The University of Texas at Austin Athletics
Hall of Honor

- Induction:
- 2016
Inducted: 2016
Entering his 25th year as a member of the Longhorns Athletics staff, Bianco's tenure in sports information/media relations is the second longest of anyone in that role historically at Texas. His career at UT began in 1992 as assistant SID handling men's track & field and swimming & diving, and serving as media coordinator for the Texas Relays, but by the mid-1990s he assumed a significant role with Longhorn football. In 1998, he was promoted to media relations director, overseeing all men's sports. Four years later, Bianco was promoted to assistant athletics director during a time when UT had an unprecedented run, winning national titles in football (2005) and baseball (2002, 2005), while advancing to the Final Four in men's basketball (2003). In 2011, his responsibilities expanded as UT, in partnership with ESPN, launched the Longhorn Network.
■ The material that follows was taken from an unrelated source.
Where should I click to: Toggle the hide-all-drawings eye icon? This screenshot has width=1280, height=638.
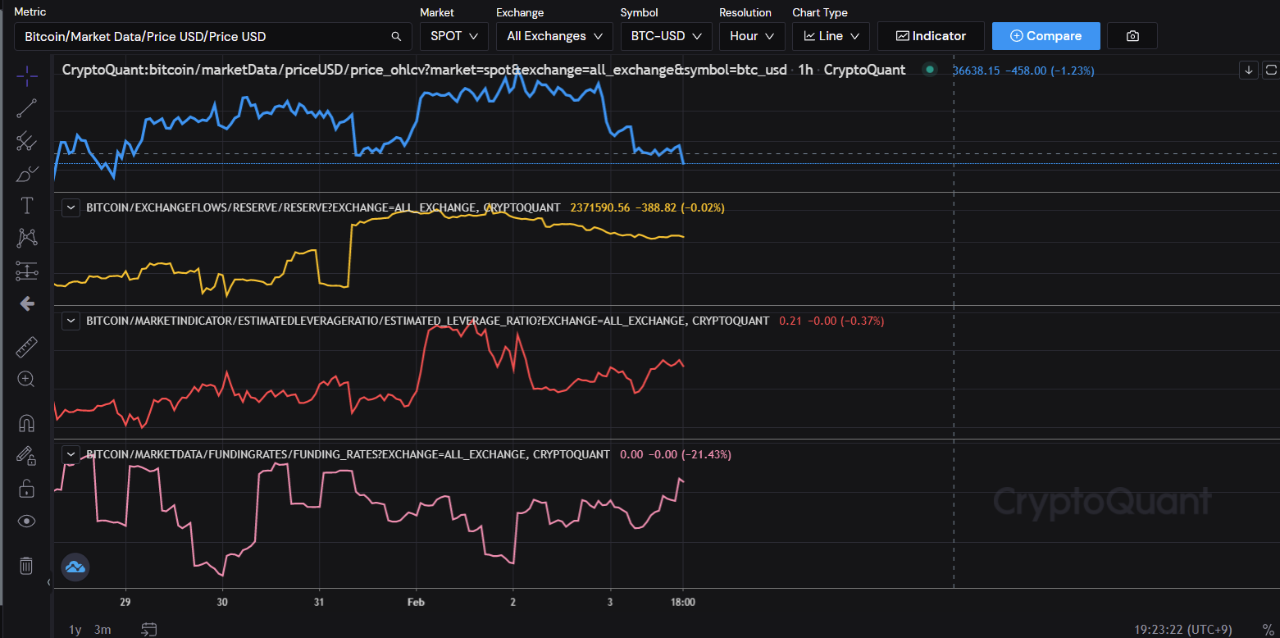[26, 520]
A year later, he was promoted to associate AD and helped build UT's first in-house video production team within the media relations department. During his time heading up his department, Bianco's staff has promoted numerous All-Americans, national award winners and championship teams. Personally, he managed the demands for Heisman Trophy winner and College Football Hall of Famer Ricky Williams, Heisman Trophy runner-ups/National Players of the Year Vince Young and Colt McCoy, as well as 15 members of the UT Hall of Honor, while working closely with head coaches John Mackovic, Mack Brown and Charlie Strong. Bianco also promoted three recipients of the Maxwell Award, three Walter Camp Football Foundation National Players of the Year and two Nagurski Trophy (national defensive player of the year) winners, as well as more than a dozen other national individual award recipients. Additionally, he spent time serving as a public relations consultant for the major motion picture My All American, the true story of Longhorn legend Freddie Steinmark that was released in theaters nationwide in the fall of 2015. A native of upstate New York, Bianco lettered in track & field and graduated from Baldwin-Wallace University (Berea, Ohio) in 1988. He came to Texas after two years at the University of Cincinnati and a year at Fresno State and the University of Arkansas. Bianco and his wife, Sonya, also a Baldwin-Wallace track & field letterman, have two daughters, Haley and Sabrina.